What to work on: Please count the lines in the records below that contain the string "Center", treating uppercase and lowercase as different, and reply with only the number.

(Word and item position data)
━━━━━━━━━━━━━━━━

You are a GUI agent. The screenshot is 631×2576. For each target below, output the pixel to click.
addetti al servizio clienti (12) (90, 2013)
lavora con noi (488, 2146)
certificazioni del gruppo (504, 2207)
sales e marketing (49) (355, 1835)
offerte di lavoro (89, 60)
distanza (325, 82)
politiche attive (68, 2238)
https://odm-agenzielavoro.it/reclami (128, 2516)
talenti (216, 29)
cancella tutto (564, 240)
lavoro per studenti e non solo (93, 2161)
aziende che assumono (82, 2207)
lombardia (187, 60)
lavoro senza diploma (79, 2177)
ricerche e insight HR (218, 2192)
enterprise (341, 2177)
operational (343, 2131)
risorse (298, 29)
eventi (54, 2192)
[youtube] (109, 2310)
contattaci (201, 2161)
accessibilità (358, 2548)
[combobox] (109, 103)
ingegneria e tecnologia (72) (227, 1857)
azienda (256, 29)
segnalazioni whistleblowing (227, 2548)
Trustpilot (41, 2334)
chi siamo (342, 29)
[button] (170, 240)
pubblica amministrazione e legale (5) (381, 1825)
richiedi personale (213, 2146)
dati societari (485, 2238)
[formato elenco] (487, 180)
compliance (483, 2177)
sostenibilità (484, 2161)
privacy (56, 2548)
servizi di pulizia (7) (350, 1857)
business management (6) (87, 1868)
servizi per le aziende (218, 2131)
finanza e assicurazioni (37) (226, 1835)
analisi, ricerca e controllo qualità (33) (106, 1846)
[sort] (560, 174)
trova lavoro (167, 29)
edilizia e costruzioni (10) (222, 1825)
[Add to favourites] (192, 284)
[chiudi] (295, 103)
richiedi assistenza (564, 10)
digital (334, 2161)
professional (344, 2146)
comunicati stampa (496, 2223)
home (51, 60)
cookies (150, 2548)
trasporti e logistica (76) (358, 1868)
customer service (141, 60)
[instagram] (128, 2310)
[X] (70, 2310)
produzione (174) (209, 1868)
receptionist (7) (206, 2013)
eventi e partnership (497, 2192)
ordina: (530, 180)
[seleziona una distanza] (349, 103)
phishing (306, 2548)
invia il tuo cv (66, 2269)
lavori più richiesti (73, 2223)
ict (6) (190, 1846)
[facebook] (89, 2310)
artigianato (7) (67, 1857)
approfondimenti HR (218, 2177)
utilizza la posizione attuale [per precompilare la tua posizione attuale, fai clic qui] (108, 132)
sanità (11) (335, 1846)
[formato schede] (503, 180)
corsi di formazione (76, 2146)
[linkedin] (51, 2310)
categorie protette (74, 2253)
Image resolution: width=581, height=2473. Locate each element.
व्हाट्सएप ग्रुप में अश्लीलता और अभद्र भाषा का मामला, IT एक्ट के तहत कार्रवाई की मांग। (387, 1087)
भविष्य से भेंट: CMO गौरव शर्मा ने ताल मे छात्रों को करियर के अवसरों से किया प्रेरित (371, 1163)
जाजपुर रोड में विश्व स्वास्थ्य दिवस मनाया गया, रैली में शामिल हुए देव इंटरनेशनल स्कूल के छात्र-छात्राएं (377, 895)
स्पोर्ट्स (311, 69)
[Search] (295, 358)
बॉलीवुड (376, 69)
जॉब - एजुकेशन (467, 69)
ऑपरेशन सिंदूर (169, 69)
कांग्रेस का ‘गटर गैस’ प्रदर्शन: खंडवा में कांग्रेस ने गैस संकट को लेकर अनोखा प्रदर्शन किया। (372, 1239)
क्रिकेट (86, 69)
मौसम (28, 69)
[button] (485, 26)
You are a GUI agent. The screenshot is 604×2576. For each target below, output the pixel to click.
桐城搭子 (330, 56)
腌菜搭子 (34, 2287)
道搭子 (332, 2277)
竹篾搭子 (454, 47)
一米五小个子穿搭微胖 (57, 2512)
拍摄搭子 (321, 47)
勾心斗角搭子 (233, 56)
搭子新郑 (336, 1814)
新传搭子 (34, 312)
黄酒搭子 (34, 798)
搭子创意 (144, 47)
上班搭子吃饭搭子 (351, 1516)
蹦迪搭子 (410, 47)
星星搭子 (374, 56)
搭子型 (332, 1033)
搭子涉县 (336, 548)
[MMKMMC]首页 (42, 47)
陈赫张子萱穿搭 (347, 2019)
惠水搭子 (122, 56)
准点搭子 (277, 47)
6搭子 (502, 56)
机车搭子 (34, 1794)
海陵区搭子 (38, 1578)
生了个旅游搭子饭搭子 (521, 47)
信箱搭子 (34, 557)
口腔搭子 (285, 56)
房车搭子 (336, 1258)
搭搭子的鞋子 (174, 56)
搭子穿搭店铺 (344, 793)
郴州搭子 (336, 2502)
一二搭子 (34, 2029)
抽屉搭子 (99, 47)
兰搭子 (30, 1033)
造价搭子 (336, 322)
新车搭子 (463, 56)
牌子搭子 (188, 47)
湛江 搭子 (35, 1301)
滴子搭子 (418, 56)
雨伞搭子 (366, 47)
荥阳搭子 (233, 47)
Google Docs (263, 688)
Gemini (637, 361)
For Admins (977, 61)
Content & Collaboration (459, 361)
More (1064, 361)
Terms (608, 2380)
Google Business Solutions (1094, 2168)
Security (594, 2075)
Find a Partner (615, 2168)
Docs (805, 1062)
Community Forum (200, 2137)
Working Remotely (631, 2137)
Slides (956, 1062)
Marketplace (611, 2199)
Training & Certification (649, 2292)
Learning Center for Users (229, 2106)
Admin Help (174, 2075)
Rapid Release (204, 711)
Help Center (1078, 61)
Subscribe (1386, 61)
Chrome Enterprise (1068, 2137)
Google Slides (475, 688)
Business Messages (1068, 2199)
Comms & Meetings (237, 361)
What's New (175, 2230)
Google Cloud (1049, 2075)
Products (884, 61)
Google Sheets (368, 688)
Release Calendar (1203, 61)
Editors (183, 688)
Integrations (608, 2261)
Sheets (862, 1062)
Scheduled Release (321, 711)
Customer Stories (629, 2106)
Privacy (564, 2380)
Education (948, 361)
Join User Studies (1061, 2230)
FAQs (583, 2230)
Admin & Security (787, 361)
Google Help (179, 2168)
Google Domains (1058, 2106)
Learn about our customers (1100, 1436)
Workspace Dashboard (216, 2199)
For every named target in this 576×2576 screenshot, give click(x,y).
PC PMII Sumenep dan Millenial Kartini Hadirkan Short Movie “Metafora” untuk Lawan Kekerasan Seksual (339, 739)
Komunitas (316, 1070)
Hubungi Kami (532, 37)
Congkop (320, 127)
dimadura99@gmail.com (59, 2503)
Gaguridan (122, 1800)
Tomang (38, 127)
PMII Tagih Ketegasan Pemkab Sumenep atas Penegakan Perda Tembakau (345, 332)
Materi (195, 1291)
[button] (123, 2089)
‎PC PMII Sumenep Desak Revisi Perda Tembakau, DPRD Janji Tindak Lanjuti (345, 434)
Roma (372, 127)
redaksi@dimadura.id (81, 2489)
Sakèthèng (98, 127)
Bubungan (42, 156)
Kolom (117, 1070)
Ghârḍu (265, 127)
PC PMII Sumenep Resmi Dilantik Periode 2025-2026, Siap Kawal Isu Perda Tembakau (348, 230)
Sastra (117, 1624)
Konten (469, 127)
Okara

━━━━━━━━━━━━━━━━

Exercise answer: 2